When the walls of the room were laughing in the morning sun, Jagat Singha was sleeping, stretched at length on the ground, without a bed, without a pillow.

Osman came and awakened him. When he rose, Osman saluted and handed him a letter. The Prince took it, and without saying anything, fixed his gaze on Osman. The latter understood that the Prince's mind was wandering. Thinking the time, therefore, as unsuitable for any talk on business, he said,

"Prince, I don't feel curious to know the reason of your lowly bed—not I. I had promised the writer of this note to deliver it to you. The reason which made me so long withhold it from you, exists no longer, you have learnt it all, Sir. I leave the letter with you; read it at your leisure. I'll call again in the evening. If you should wish to send a reply, I will have it conveyed to the writer."

Saying this, Osman left the letter with the Prince, and went away.

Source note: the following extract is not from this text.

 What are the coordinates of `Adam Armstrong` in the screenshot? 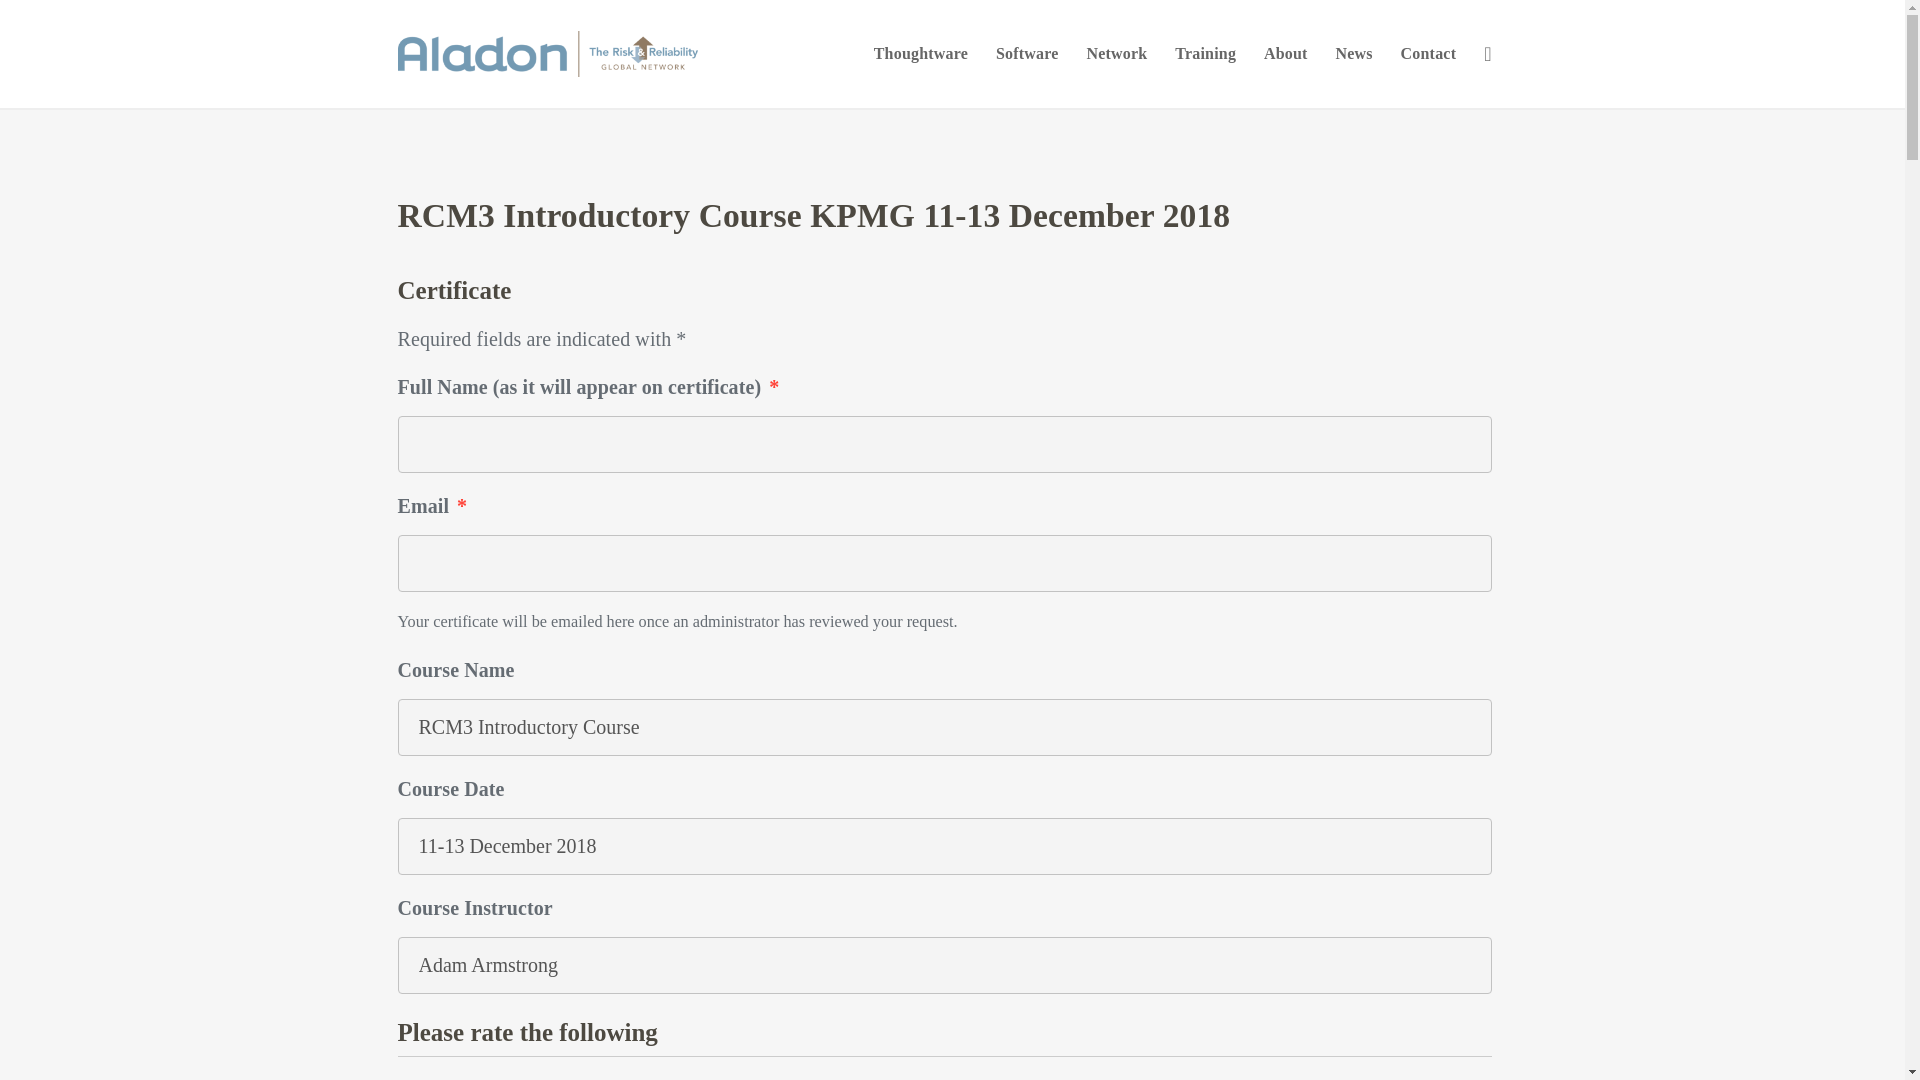 It's located at (944, 965).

On being restored to his senses when left alone, he began to read Bimala's letter. After having read it from beginning to end, he prepared a fire and cast the note into it. He kept his gaze fixed at it, so long as it burnt; when it was completely consumed, he said to himself,

"I have succeeded in destroying the remembrancer, by committing it to the flames; memory too is burning in anguish, but why is it not reduced to ashes?"

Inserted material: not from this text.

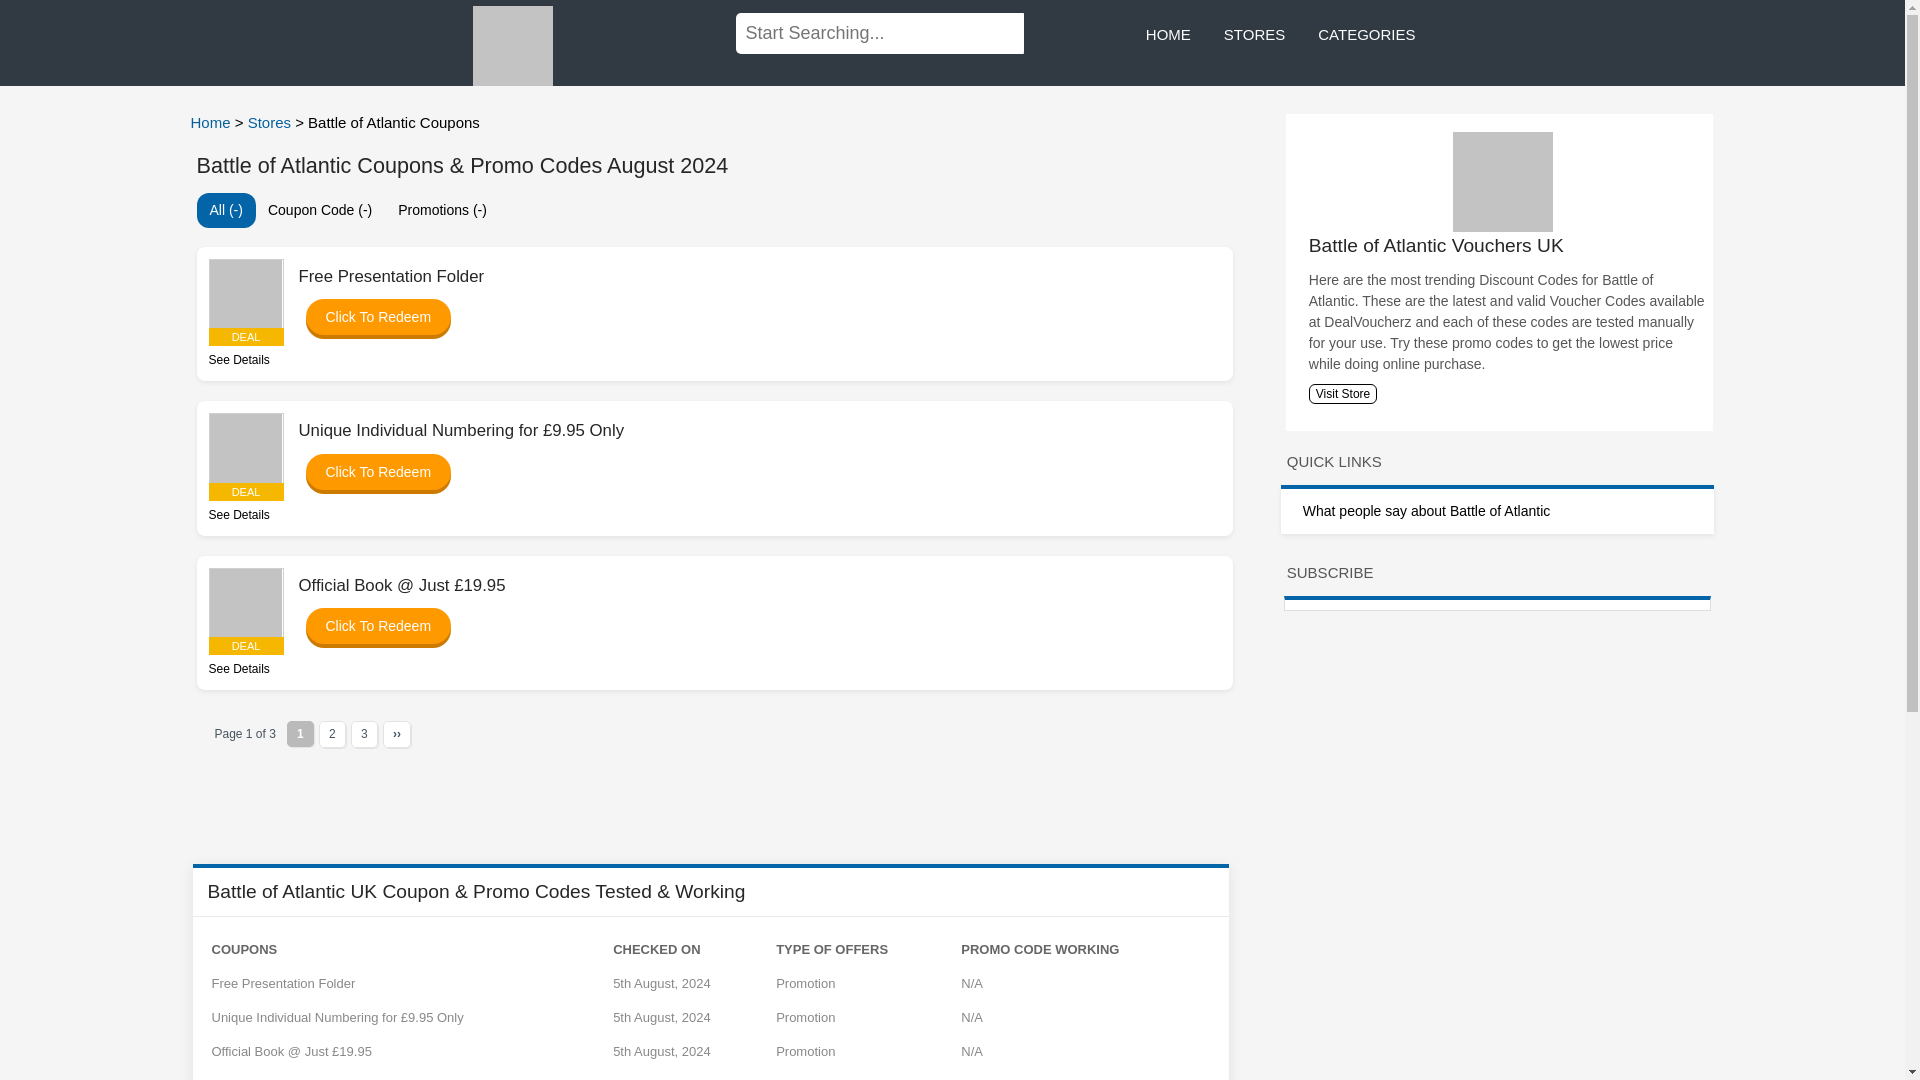 The height and width of the screenshot is (1080, 1920). I want to click on Click To Redeem, so click(368, 472).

He then finished his daily morning duties. After finishing his devotions, he reverentially bowed down his head to his guardian deity, and then clasping his hands and looking upwards, said,

"Father! forsake not Thy servant. I will act as becomes a Kshatriya; I only ask Thy blessing. I will banish from my mind the concubine of the casteless wretch; should the effort cost me my life, I shall have Thee in the next world. I have done what man can do, I will do what man can. O! Searcher of hearts! look thou into the very recesses of my soul and see whether I any more long for Tilottama, any more wish to see her. Only fell remembrance is torturing me incessantly. I have resigned the desire, shall I never be able to get rid of the memory? Father! have mercy upon me! or cruel remembrance will undo me quite."

The image is banished.

Tilottama! what are you dreaming of, girl, lying on the ground? The sole star at which you had been gazing amidst dismal gloom, will no more impart its light to you; the plank to which you had clung for life in this violent tempest, has slipped from your hold; the raft on which you had embarked your fortunes for crossing the ocean, has gone to the bottom!